Elevated PSA

Elevated PSA

Prostate-specific antigen, or PSA, is a protein that is produced in the prostate. Elevated levels of prostate-specific antigens can often, but not always, indicate prostate cancer, and can help be an early indicator. It is important for men to undergo regular prostate exams to screen for prostate cancer because if it is caught early, it is often treatable.


Elevated PSA can be diagnosed through a simple blood test that can be performed by a primary care physician to detect an increased level of PSA in the blood. If the physician determines the results are concerning, they will refer the patient to a urologist for further examination. The urologist will likely perform a prostate biopsy.

Here are 7 common things that can affect your PSA level.

1. Age

Older men’s normal PSA levels run a little higher than those of younger men. Normal levels tend to vary a little between different ethnic groups, but in general…

40s -  0–2.5 ng/mL

50s - 0–4 ng/mL

60s - 0–4.5 ng/mL

70s - 0–6.5 ng/mL

What is a high PSA level and what is a normal PSA level vary by demographic factors.

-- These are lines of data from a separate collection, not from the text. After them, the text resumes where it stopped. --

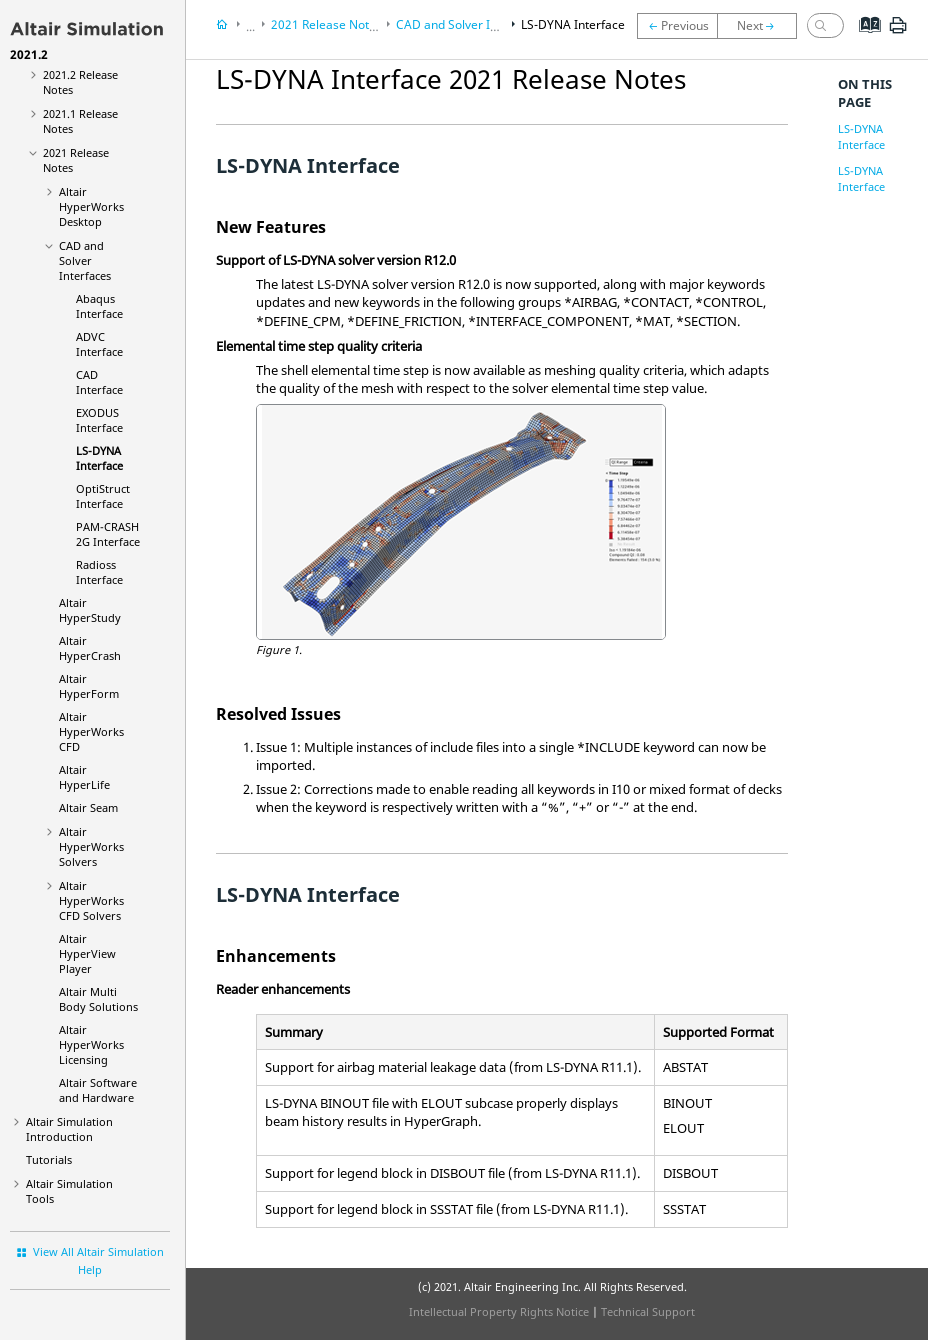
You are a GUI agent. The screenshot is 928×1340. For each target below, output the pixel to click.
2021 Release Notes (326, 24)
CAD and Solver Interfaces (85, 260)
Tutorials (49, 1159)
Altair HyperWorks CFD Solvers (91, 900)
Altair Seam (88, 807)
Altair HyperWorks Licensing (91, 1044)
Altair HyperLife (84, 777)
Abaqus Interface (99, 306)
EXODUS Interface (99, 420)
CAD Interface (99, 382)
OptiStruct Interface (103, 496)
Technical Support (648, 1311)
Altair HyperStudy (90, 610)
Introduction (69, 1129)
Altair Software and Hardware (98, 1090)
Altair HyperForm (89, 686)
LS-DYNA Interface (99, 458)
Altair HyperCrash (90, 648)
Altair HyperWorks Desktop (91, 206)
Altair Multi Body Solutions (98, 999)
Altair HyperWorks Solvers (91, 846)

Your doctor will evaluate your test results, factor in your age, ethnicity, and any other relevant factors, and let you know whether your results suggest more testing.

2. Prostate size

Because PSA is naturally produced at a very low level by the healthy prostate, a man with a larger-than-usual prostate may have a higher-than-usual PSA level. Your doctor will be able to detect this with a DRE, and will take this into consideration when looking at your PSA test results.

3. Prostatitis

Prostatitis is a painful condition in which the prostate is inflamed, swollen, and tender. It can be caused by a bacterial infection or just simply be inflamed. In some cases, an elevated PSA level may be another effect of this illness.

4. Benign prostatic hyperplasia (BPH)

Different from simply having a larger-than-usual prostate, BPH is an enlarged prostate. It’s somewhat common among men over 50, and it may make urination or ejaculation difficult, which could send you to the doctor to have it checked. Along with the swelling, a prostate with BPH may produce more PSA than usual. Your doctor may recommend additional tests to confirm BPH.

5. Urinary tract infection or irritation

An infection of the urinary tract, as well as irritation caused by medical procedures involving the urethra or bladder, may irritate the prostate and cause it to produce more PSA. If you have experienced any of these, be sure to let your doctor know. You’ll need to give the area some time to heal and calm down before running a PSA test.

6. Prostate stimulation

Any prostate stimulation can trigger the release of extra PSA. This can include some sexual activity, including ejaculation, but even having a DRE can raise PSA levels. For this reason, doctors usually draw blood before performing the DRE to avoid affecting the PSA test results.

7. Medications

Some medications can artificially lower the PSA, such as finasteride (Proscar or Propecia) or dutasteride (Avodart). Be sure to remind your doctor of any and all medications you may be taking, so they can factor them in when assessing your PSA test results.

PSA levels can fluctuate, and they can be influenced by a number of different factors. Your normal PSA levels might just be a little higher than most men in your demographic category. The important thing is to be able to freely talk over the possible factors so that your doctor can realistically assess your scores and you can monitor them over time.